The covers of the three editions of Wilhelmina Barns-Graham: a studio life by Lynne Green
Alongside talking with Green in person, over the phone, and via correspondence to ensure that her biography was recorded, Barns-Graham created a screenprint with Graal Press to accompany the limited edition of A Studio Life. She recorded this process in her diaries:
23rd August 1999
Studio playing with ideas for book silk screen. Working on 2 ideas & drew diagram on film paper.
24th August 1999
Trying colour on one of the films book idea – rather a problem as such a horrible shape 29 x 24cms.
25th August 1999
Studio still working on ideas for book but then began small one of “Another Time”, big print design & thinking of an eclipse one.
26th August 1999
Painted the book size with margin small red as “Another Time” – but got a bit fed up with it.
28th August 1999
Worked in studio again but guess I’m trying too hard, print for the book. An unpleasant size.
Millennium Series Red, 2000, screenprint, edition of 100, 22 x 28 cm
Barns-Graham traditionally enjoyed setting rules for herself in her studio practice. In the 1990s, she reflected that during the 1950s “I restricted my palette to earth colours.” Later in the 1960s, in her series “Things of a Kind, Order and Disorder” she often used mathematical rules to define the proportions of the shapes in her compositions. However, it is clear from her diary that she found the limitations imposed by the size of the paper surprisingly challenging.
Lynne Green and WBG walking in a snowy Balmungo garden, January 1998, BGP/2/123/5.. Photo: Rowan James
In an oral history interview conducted with Lynne Green in 2023, the author shed light on the initial stages of research that informed the writing of the book. She recalled that:
We would sit wherever we were. I was there a lot in St Ives and a lot in St Andrews. And I think the Diaries were mostly kept in St Andrews, but she [Wilhelmina Barns-Graham] would sit with me with a diary of a particular period. And she’d start to read it. And I was taking notes madly and she wouldn’t let me use a recorder. And then she’d say that’s enough, and she’d shut it. Let’s go for a walk or whatever.

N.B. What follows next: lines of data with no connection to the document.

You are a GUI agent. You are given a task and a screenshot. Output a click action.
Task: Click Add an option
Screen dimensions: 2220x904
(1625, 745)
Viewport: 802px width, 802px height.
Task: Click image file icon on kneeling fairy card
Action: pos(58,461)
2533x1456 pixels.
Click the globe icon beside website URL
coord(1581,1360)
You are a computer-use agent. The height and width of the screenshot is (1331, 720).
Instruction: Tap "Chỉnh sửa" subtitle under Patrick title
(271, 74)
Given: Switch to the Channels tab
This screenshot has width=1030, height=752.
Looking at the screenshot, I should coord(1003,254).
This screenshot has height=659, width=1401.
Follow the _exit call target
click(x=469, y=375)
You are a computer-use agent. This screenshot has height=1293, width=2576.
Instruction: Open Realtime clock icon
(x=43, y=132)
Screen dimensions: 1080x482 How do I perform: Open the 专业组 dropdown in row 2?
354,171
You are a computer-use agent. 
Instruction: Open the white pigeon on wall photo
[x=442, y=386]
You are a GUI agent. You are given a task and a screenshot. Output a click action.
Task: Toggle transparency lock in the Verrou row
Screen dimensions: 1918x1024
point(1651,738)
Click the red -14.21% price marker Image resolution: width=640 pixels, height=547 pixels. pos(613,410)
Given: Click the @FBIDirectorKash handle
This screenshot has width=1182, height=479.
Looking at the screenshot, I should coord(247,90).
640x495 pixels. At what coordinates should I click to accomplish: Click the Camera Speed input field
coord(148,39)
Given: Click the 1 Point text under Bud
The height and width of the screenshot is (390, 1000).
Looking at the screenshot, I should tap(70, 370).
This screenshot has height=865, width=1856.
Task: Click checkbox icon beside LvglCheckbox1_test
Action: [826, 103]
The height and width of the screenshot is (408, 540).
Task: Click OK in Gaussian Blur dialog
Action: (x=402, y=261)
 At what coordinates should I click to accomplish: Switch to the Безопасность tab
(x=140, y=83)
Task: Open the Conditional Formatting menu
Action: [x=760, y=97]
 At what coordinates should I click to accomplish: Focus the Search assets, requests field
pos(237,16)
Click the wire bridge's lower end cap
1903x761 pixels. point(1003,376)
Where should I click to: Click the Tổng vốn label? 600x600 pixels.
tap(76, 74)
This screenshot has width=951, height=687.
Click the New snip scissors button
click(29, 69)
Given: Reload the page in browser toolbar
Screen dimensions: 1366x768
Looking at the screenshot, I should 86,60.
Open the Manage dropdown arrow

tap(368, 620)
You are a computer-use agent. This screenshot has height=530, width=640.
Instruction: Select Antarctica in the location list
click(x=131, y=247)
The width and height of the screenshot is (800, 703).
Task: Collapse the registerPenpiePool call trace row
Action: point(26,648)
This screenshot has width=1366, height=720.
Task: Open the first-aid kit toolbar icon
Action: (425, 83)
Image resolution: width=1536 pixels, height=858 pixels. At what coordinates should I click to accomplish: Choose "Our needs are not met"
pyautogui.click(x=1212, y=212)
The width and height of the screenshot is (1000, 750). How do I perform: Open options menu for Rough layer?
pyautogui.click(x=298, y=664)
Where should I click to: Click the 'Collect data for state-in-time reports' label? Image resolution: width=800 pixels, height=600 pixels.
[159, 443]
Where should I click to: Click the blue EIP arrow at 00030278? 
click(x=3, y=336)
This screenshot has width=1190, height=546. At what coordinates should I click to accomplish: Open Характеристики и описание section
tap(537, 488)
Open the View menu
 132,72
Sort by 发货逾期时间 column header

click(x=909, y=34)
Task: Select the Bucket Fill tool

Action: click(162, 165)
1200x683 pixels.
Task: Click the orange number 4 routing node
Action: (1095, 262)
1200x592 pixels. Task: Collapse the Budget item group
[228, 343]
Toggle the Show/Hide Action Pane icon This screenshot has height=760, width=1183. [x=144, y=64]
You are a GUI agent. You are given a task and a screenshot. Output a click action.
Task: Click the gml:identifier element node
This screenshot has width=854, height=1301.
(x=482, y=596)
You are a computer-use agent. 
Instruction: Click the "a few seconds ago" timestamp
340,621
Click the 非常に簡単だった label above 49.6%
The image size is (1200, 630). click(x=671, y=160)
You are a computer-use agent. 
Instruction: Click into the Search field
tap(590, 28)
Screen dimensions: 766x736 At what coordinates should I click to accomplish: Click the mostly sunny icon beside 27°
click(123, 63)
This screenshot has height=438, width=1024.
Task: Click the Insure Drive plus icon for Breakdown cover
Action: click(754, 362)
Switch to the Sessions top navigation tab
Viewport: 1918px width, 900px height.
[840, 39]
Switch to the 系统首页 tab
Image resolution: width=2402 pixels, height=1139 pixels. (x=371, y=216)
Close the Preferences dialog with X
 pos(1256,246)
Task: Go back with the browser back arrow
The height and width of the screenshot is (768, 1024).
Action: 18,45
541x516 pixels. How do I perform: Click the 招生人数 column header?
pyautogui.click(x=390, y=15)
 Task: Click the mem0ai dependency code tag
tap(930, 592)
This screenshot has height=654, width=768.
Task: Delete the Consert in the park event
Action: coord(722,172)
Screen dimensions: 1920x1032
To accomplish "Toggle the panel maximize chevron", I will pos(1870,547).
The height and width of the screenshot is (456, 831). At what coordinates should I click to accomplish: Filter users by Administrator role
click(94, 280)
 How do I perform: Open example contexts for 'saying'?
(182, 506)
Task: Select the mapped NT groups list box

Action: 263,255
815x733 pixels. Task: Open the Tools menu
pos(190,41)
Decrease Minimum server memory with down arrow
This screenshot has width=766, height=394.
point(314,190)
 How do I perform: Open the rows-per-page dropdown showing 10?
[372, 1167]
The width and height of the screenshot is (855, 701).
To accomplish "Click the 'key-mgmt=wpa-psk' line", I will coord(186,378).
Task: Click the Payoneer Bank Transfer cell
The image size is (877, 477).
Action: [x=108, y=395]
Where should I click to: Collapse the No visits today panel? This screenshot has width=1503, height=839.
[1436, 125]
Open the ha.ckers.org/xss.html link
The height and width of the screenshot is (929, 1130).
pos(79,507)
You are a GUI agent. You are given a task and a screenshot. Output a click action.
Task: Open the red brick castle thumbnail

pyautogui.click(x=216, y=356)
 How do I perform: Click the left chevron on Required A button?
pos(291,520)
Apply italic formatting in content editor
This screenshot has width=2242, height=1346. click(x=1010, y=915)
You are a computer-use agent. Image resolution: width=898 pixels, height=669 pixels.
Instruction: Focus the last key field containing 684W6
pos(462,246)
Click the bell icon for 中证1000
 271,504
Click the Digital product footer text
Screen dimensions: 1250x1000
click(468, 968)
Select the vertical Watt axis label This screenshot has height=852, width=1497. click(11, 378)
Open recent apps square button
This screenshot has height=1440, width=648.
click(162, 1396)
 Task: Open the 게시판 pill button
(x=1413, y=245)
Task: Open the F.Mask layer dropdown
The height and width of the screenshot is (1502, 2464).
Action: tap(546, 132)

WBG amongst stacks of artworks at Balmungo, 1982, BGP/3/11/26. Photo: Antonia Reeve
As well as interviewing Willie and her colleagues from art college, St Ives, and beyond, Lynne Green had the task of delving into the huge volumes of artworks that had been produced over the years. She remembered accessing these at Barns-Graham’s St Andrews home with the help of Rowan James, Barns-Graham’s Studio Manager:
But I couldn’t have done it without Rowan because there were – Balmungo was a sea of work and every bedroom had been taken over except the two that they occupied. And Rowan had, you know, had built or had built with alongside her these racks and things and so. We just pulled things out.
These two quotes give a small sense of the years of work that Lynne Green put into writing the first and most extensive monograph of Wilhelmina Barns Graham.
We are looking forward to celebrating the release of the new, third edition this summer.